G&A Expenses. For the six months ended June 30, 2016, our G&A expenses decreased by approximately $17,000, or 2%, to $855,000, from $872,000 for the same period in 2015. The decrease reflects the absence of the legal costs incurred in association with completing the ReGenTree joint venture agreement in 2015. Decreases are reflected in professional services ($239,000) and travel ($27,000) and personnel and facility ($3,000). These decreases were partially offset by increases in insurance ($12,000), investor relations ($6,000), stock option expense ($19,000) and offering expenses related to our 2016 Offering of approximately $214,000. We believe that our G&A expenses, net of offering expenses, will remain at current levels as we wait for data from the upcoming clinical trials being conducted by our partners. If we enter into additional partnerships or other business transactions we will incur additional legal and transaction related expenses. 

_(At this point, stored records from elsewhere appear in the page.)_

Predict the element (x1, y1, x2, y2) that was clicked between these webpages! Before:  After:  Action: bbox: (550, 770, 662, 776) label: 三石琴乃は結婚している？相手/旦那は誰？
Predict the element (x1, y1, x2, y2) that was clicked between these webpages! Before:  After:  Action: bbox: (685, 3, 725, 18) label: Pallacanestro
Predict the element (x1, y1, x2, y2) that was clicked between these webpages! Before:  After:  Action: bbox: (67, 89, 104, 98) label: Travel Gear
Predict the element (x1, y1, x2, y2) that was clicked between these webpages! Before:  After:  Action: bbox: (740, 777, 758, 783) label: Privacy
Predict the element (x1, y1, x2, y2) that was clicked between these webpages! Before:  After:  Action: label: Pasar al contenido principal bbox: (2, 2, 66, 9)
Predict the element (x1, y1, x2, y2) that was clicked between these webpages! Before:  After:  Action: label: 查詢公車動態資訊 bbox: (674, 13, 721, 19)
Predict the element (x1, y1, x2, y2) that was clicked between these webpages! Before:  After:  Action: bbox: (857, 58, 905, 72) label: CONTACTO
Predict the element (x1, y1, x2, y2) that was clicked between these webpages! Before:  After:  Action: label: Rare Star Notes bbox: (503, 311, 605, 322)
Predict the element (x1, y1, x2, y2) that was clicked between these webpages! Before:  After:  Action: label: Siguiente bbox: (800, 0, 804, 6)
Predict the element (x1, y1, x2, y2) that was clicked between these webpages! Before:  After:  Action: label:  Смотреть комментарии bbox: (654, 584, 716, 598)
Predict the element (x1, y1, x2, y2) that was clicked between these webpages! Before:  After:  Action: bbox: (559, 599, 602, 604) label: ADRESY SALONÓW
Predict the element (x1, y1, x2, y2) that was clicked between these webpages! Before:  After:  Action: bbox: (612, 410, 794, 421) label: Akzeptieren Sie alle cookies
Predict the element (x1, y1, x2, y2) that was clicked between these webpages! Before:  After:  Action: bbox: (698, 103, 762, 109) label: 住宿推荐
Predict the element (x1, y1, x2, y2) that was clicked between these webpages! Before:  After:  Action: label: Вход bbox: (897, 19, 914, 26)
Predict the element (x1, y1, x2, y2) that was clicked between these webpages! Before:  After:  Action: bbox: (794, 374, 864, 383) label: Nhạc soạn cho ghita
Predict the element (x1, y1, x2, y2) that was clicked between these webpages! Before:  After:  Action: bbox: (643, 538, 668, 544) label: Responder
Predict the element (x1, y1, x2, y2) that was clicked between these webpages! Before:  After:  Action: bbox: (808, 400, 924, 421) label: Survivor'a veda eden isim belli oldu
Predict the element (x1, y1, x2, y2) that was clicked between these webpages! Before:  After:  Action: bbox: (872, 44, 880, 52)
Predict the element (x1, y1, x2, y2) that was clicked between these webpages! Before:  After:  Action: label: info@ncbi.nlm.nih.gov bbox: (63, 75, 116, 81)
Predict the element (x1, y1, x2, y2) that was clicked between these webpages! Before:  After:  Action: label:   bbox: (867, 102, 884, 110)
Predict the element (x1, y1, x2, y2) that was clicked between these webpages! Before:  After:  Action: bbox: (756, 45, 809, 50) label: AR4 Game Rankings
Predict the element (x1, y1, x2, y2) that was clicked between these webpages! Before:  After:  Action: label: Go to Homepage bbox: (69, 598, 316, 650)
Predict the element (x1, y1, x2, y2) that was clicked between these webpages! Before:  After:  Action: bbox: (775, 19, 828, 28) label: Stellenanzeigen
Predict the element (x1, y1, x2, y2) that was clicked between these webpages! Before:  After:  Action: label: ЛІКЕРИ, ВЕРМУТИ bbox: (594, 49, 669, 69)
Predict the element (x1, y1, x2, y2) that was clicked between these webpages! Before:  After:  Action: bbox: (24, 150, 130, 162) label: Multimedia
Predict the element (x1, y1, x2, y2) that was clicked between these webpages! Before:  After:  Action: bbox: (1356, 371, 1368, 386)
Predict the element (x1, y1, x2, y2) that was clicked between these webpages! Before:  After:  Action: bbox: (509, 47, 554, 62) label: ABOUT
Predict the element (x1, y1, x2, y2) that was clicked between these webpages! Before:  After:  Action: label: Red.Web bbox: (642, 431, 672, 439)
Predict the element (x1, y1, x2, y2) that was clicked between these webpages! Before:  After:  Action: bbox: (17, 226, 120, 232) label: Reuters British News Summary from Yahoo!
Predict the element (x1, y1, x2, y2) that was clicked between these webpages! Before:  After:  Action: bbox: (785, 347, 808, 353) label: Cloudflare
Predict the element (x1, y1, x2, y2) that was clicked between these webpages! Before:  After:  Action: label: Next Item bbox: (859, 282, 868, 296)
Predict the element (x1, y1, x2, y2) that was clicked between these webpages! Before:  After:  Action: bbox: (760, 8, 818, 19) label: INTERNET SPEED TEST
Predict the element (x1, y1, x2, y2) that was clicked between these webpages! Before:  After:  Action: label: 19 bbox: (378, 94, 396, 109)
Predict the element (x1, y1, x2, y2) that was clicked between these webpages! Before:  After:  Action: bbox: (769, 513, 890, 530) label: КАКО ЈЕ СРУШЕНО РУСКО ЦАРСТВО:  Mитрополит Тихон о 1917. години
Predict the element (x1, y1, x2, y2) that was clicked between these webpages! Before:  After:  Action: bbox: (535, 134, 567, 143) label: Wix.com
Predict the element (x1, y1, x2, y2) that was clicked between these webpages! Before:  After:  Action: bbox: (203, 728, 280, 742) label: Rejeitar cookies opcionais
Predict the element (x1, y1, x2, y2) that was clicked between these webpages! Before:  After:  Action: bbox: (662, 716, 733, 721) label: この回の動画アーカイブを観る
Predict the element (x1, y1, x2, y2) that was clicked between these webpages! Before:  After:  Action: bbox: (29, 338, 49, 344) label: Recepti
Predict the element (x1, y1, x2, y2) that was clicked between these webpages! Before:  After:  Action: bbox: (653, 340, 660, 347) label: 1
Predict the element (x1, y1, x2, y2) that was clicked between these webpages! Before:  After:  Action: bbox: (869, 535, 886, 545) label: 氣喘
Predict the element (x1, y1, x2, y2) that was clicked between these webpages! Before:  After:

Net Loss. We incurred a net loss of $1,054,604 for the six months ended June 30. 2016, a decrease from the net loss of $3,480,701 recorded in the six months ended June, 2015. The 2016 net loss was minimally impacted by the change in the value of the conversion feature related to the derivative liability related to our convertible debt, increase of $18,334 while the 2015 period a significant portion of the net loss resulted from our evaluation of the derivative liability associated with the conversion feature of the debt instruments issued by the company from March 2013 through January 2014. The value of this conversion feature is indexed to the share price of our common stock and increases as our share price increases and decreases as our share price decreases. The share price of our common stock increased from $0.44 on December 31, 2015 to $0.46 on June 30, 2016, which resulted in an increase in the fair value of our convertible debt derivative component and the recording of an unrealized loss of $18,334 for the six months ended June 30, 2016. In the prior year period the share price of our common stock increased from $0.14 on December 31, 2014 to $0.36 on June 30, 2015, which resulted in an increase in the fair value of our convertible debt derivative component and the recording of an unrealized loss of $2,453,500 for the six months ended June 30, 2015.